## Given problem
Retype the items exactly, starting at the line that contains "This screenshot has width=1568, height=698." and ending at the line that contains "click(x=1141, y=757)".

╭─ Provided information

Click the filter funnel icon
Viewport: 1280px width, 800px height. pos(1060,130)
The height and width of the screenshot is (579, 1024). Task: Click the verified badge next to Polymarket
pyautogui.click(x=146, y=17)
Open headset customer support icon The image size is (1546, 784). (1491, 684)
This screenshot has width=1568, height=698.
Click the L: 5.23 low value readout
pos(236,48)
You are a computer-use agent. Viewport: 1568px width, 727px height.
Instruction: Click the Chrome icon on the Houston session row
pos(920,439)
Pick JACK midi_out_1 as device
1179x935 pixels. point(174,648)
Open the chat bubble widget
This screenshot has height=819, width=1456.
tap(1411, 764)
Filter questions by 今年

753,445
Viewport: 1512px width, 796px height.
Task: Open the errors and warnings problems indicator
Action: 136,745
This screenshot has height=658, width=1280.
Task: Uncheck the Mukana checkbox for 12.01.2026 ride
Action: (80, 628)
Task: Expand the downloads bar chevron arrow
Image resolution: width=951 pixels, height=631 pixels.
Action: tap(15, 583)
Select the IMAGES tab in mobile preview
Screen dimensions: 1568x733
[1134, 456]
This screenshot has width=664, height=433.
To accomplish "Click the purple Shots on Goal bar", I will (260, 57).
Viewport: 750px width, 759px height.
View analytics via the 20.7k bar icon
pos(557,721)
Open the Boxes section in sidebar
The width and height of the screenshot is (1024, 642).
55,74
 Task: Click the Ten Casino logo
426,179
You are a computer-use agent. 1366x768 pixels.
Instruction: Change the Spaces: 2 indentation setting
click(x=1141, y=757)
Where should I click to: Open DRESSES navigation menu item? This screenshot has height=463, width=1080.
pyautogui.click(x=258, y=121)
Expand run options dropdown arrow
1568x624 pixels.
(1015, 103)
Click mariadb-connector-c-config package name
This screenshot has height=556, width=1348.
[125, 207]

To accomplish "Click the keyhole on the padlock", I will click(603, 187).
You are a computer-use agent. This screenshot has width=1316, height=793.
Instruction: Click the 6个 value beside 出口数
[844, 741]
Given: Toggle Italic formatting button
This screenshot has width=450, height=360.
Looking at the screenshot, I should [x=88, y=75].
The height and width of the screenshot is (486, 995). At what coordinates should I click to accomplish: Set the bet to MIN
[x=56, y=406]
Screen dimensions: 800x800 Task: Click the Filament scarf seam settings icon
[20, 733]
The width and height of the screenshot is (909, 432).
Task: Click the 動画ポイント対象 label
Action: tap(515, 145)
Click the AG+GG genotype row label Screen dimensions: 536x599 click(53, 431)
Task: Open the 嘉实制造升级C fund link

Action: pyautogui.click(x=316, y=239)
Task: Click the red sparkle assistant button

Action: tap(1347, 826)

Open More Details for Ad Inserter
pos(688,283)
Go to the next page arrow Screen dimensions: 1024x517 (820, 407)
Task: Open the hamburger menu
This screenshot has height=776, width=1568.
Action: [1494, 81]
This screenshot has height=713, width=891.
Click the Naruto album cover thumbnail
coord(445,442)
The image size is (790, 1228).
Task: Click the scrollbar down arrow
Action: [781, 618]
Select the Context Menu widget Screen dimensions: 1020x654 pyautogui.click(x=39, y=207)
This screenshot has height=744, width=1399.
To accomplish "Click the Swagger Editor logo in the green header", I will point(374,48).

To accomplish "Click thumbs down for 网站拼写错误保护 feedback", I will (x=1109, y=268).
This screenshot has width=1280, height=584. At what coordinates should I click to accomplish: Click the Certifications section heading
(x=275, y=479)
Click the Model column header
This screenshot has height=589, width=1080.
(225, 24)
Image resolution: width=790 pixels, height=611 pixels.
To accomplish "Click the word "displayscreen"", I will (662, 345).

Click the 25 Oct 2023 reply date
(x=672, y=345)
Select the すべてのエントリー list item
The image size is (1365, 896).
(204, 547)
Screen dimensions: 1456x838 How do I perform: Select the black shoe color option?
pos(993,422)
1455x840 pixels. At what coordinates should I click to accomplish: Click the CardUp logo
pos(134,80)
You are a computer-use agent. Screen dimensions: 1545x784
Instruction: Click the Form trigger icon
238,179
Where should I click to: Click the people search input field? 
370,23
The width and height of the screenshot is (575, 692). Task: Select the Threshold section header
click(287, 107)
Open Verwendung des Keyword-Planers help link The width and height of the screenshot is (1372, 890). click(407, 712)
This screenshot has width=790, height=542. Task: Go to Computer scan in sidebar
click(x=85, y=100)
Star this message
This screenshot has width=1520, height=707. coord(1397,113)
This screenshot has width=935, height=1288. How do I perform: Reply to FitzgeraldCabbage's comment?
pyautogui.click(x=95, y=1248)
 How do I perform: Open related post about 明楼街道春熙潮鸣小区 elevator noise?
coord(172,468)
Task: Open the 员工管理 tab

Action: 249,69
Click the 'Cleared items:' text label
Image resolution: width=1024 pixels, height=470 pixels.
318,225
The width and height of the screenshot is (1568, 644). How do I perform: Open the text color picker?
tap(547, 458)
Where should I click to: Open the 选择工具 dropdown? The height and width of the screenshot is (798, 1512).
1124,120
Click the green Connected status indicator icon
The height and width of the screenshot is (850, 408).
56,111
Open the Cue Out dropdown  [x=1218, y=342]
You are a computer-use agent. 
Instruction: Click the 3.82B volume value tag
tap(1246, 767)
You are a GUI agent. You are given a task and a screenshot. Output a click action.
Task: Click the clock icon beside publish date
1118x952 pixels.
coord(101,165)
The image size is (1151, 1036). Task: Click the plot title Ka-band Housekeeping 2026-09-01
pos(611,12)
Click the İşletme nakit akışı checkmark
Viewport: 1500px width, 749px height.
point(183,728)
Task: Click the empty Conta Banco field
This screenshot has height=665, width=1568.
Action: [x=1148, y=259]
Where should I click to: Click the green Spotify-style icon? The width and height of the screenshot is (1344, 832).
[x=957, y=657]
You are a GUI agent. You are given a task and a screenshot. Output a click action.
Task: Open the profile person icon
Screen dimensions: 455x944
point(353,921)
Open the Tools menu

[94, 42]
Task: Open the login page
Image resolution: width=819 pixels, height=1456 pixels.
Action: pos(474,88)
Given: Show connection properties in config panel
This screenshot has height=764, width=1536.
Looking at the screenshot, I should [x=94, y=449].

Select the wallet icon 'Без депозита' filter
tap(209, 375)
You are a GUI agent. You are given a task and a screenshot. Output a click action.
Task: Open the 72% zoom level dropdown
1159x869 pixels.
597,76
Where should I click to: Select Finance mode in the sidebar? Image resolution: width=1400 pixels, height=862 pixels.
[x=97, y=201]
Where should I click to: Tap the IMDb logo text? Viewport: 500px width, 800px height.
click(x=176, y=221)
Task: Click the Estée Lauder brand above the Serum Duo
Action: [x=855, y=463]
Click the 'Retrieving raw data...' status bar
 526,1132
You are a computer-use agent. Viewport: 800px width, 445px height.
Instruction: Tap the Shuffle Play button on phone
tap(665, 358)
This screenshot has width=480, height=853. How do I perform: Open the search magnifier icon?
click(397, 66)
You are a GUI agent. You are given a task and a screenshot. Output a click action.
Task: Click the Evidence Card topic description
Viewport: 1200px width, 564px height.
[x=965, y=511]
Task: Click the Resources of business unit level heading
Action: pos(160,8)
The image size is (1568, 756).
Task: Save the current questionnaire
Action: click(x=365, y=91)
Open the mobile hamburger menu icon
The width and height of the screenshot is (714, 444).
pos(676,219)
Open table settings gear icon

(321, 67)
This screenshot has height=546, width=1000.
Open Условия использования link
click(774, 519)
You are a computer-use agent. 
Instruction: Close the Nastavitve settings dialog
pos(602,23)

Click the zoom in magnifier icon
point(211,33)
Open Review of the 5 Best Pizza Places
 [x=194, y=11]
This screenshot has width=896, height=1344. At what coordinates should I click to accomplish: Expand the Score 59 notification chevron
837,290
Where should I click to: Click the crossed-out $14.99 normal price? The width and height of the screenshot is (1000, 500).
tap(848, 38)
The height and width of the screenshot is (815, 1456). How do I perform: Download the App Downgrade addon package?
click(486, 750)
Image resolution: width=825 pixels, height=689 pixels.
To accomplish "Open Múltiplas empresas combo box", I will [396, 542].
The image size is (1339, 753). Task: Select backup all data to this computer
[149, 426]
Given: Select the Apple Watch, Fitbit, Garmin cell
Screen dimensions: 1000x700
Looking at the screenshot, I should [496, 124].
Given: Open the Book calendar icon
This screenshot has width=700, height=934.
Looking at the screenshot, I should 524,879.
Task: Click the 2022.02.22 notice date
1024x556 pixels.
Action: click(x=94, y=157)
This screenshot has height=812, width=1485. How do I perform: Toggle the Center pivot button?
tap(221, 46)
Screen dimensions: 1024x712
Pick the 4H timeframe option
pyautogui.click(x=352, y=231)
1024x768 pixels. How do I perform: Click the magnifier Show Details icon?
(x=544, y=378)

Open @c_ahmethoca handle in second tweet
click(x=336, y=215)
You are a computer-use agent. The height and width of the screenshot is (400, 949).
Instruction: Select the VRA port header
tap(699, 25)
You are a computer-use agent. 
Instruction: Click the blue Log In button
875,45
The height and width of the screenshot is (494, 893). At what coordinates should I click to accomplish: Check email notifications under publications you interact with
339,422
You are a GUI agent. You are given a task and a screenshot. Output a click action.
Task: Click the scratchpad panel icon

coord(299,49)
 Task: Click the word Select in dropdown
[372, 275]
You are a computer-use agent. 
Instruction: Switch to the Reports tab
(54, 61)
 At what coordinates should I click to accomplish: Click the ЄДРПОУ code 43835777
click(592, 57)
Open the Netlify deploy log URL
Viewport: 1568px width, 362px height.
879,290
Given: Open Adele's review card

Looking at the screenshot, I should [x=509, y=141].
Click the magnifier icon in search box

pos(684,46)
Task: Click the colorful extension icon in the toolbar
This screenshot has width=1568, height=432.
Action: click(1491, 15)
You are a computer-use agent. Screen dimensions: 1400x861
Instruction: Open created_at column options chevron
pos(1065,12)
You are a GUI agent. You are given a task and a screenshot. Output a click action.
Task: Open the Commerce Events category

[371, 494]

╰─

## Task response
This screenshot has width=1568, height=698.
Click the L: 5.23 low value readout
pos(236,48)
You are a computer-use agent. Viewport: 1568px width, 727px height.
Instruction: Click the Chrome icon on the Houston session row
pos(920,439)
Pick JACK midi_out_1 as device
1179x935 pixels. point(174,648)
Open the chat bubble widget
This screenshot has height=819, width=1456.
tap(1411, 764)
Filter questions by 今年

753,445
Viewport: 1512px width, 796px height.
Task: Open the errors and warnings problems indicator
Action: 136,745
This screenshot has height=658, width=1280.
Task: Uncheck the Mukana checkbox for 12.01.2026 ride
Action: (80, 628)
Task: Expand the downloads bar chevron arrow
Image resolution: width=951 pixels, height=631 pixels.
Action: tap(15, 583)
Select the IMAGES tab in mobile preview
Screen dimensions: 1568x733
[1134, 456]
This screenshot has width=664, height=433.
To accomplish "Click the purple Shots on Goal bar", I will (260, 57).
Viewport: 750px width, 759px height.
View analytics via the 20.7k bar icon
pos(557,721)
Open the Boxes section in sidebar
The width and height of the screenshot is (1024, 642).
55,74
 Task: Click the Ten Casino logo
426,179
You are a computer-use agent. 1366x768 pixels.
Instruction: Change the Spaces: 2 indentation setting
click(x=1141, y=757)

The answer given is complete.